**** Material for the task
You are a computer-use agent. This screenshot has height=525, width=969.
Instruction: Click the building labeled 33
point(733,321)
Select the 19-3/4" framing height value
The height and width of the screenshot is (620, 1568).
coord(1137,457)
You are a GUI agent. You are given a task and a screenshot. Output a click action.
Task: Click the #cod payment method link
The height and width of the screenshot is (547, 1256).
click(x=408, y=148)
********
**** Material for the task
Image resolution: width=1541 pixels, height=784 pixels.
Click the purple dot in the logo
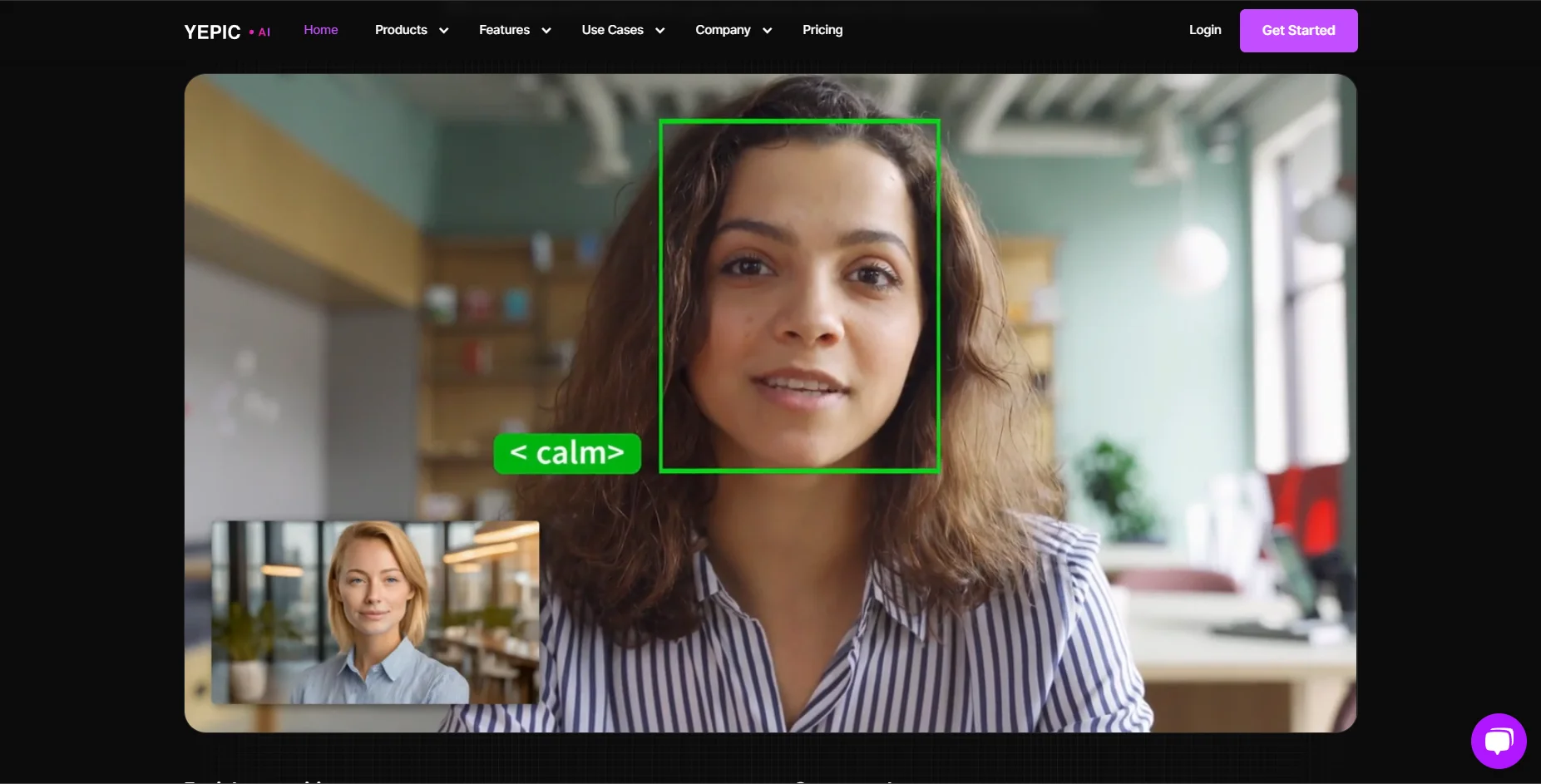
********
**** Material for the task
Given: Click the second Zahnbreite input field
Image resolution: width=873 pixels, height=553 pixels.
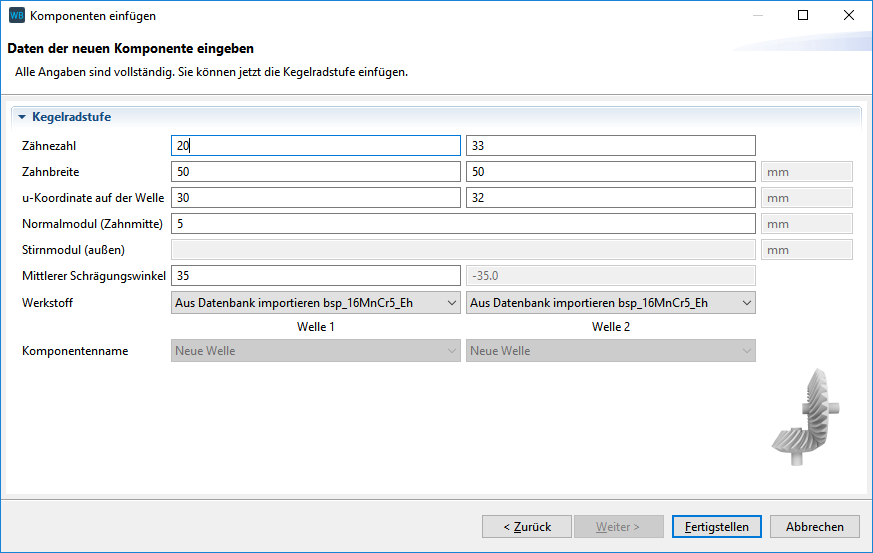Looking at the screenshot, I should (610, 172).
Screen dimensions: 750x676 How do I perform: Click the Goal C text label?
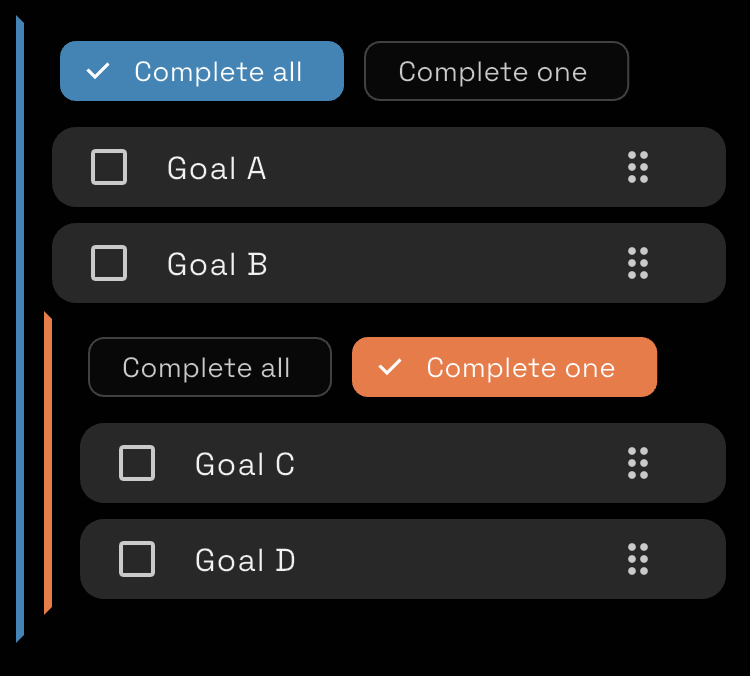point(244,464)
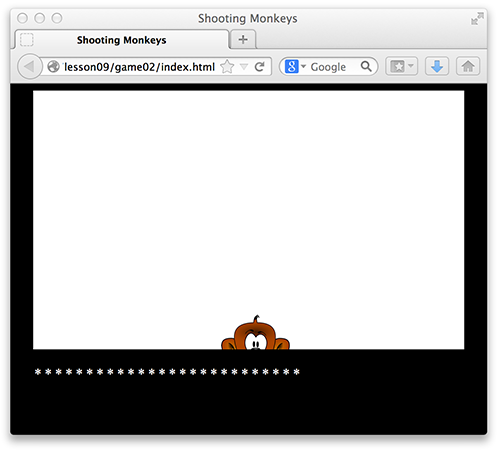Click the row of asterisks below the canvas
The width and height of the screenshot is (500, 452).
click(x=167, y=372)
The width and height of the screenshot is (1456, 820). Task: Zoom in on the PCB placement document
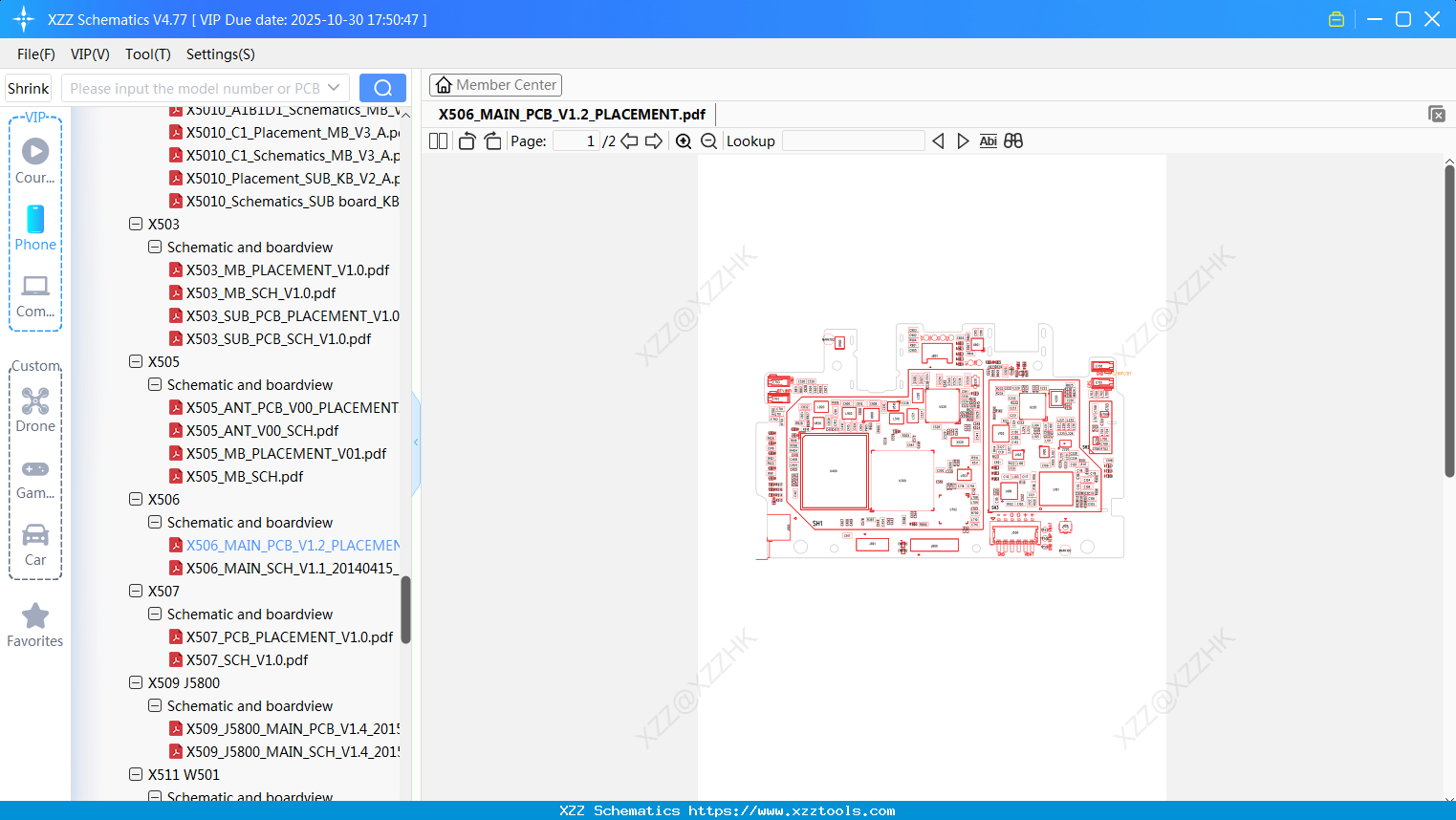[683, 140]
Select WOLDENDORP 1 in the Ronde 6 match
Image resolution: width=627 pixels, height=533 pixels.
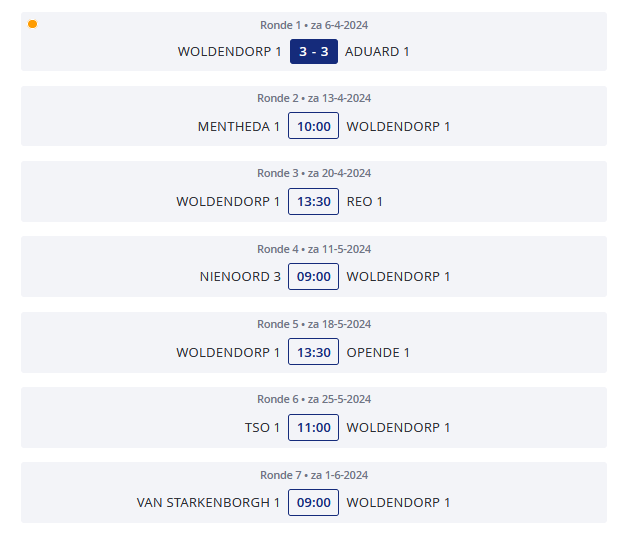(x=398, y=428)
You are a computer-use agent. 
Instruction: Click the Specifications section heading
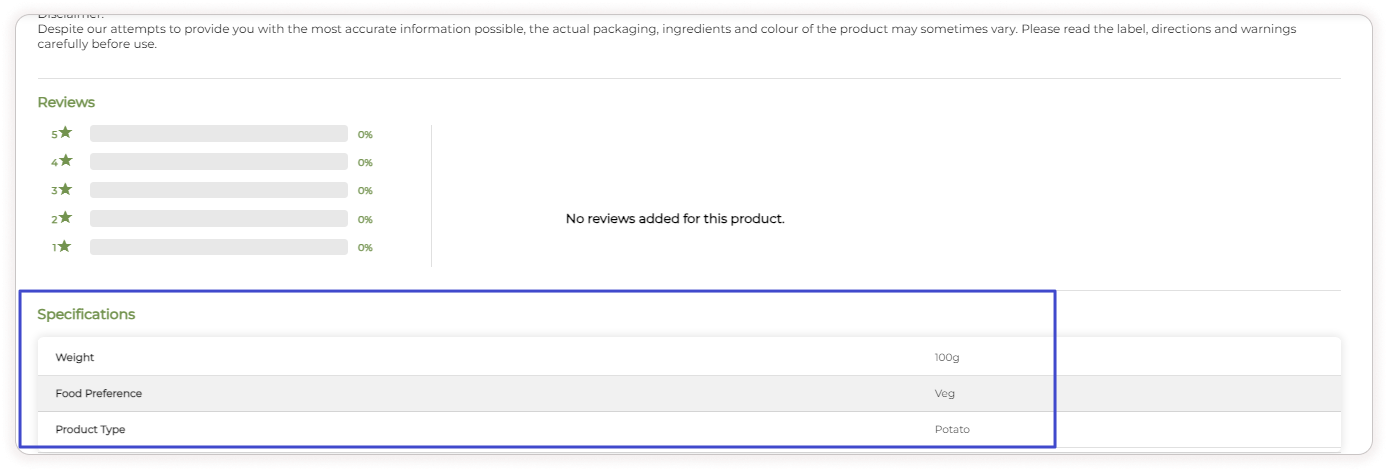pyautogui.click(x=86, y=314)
********
What is needed: Write out the records again word for word, beginning at the line that contains "The width and height of the screenshot is (1456, 820)." and stopping after the line that contains "(x=398, y=428)", both included. Leave the pictures out of your answer.

Output for this task:
The width and height of the screenshot is (1456, 820). Task: Zoom in on the PCB placement document
[683, 140]
Select WOLDENDORP 1 in the Ronde 6 match
Image resolution: width=627 pixels, height=533 pixels.
(x=398, y=428)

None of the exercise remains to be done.